County Road 69 is a 0.5 mi road serving Athens Township. It begins at the county line, heads north on Verdin Street Northwest, and terminates at 249th Avenue Northwest (CR 10 / CR 23).

County Road 70 is a 6.4 mi road serving Bradford Township, Isanti Township, Cambridge Township and Cambridge. It begins at County Road 5, heads north 2 mi on Holly Street Northwest, heads east 0.5 mi on 305th Avenue Northwest, heads north 1 mi on University Avenue, generally heads north and northeast on Jackson Road, and terminates at 1st Avenue West / State Highway 95 (MN 95).

County Road 71 is a 4.5 mi road serving Stanford Township.
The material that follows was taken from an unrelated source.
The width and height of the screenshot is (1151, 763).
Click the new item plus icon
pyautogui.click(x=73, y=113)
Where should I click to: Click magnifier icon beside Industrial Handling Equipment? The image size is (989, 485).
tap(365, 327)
It begins at the county line as a continuation of Seelye Brook Drive (Anoka CR 71), heads north 2 mi on Helium Street Northwest, heads east 0.5 mi concurrently on 261st Avenue Northwest (CR 8), heads generally north 2 mi on Zuni Street Northwest, and terminates at German Lake Road Northwest (CR 59).
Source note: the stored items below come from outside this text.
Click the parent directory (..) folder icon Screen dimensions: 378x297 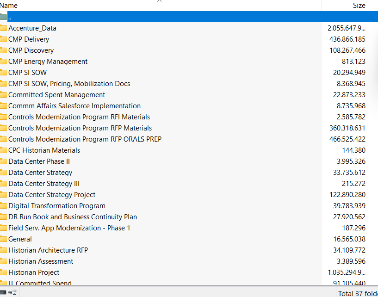point(4,17)
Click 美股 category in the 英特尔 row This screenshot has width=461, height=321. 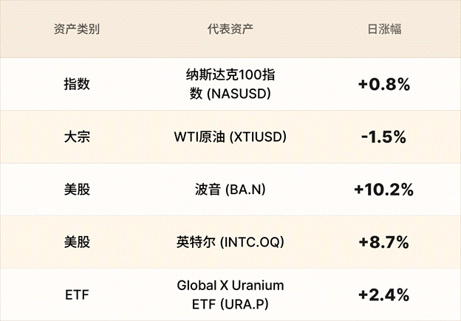[77, 242]
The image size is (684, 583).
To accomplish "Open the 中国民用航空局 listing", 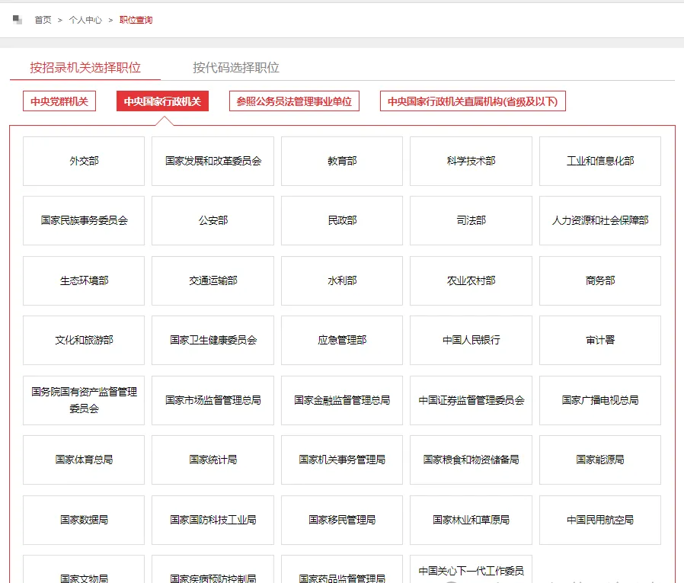I will click(599, 520).
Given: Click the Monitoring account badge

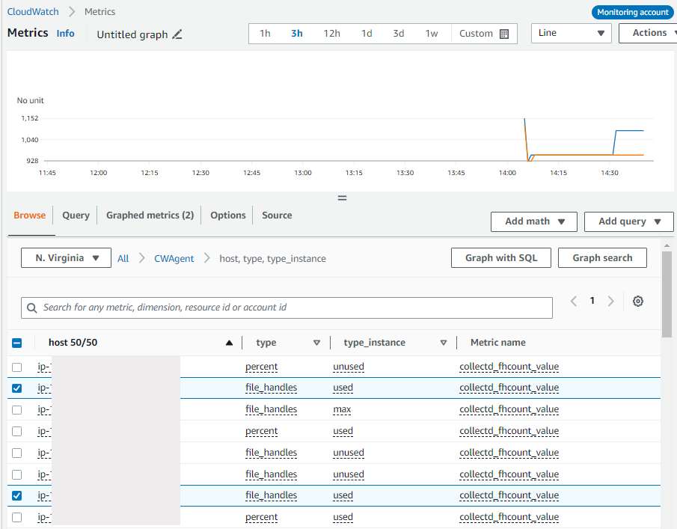Looking at the screenshot, I should pos(632,12).
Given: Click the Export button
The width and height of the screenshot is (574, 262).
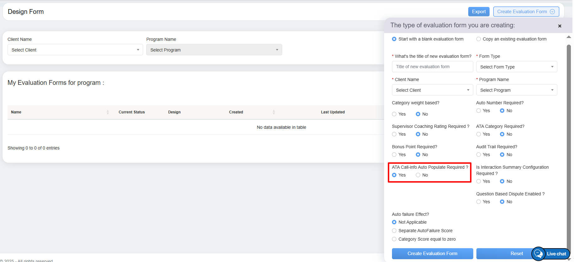Looking at the screenshot, I should [479, 12].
County Road 72 is a 2.5 mi road serving Maple Ridge Township. It begins at its intersection with 397th Avenue Northwest (CR 63), heads north 1 mi on Dahlia Street Northwest, heads east 0.5 mi on 405th Avenue Northwest, heads north 1 mi on Verdin Street Northwest, and terminates at its intersection with 413th Avenue Northwest (CR 4).

==Inter-county==
Presumably as Mille Lacs County Road 13 becomes Isanti County Road 13 heading east, Inter-county Highway G begins when 381st Street Northwest (CR 13) becomes 381st Street Northwest (CR 3). Inter-county G maintains concurrency on County Road 3. The Inter-county designation terminates at the intersection with MN 65.

===Former Inter-county===
Inter-county Highway H began at the southwestern edge of Isanti County as 289th Avenue (Sherburne County Road 28) becomes 289th Avenue Northwest (CR 28) and runs concurrently east on County Road 28. When County Road 28 terminates at County Road 5, Inter-county Highway H continued its concurrency east on County Road 5. While County Road 5 continues on Isanti Trail (Chisago County Road 13), the Inter-county designation terminated at the termination of County Road 5.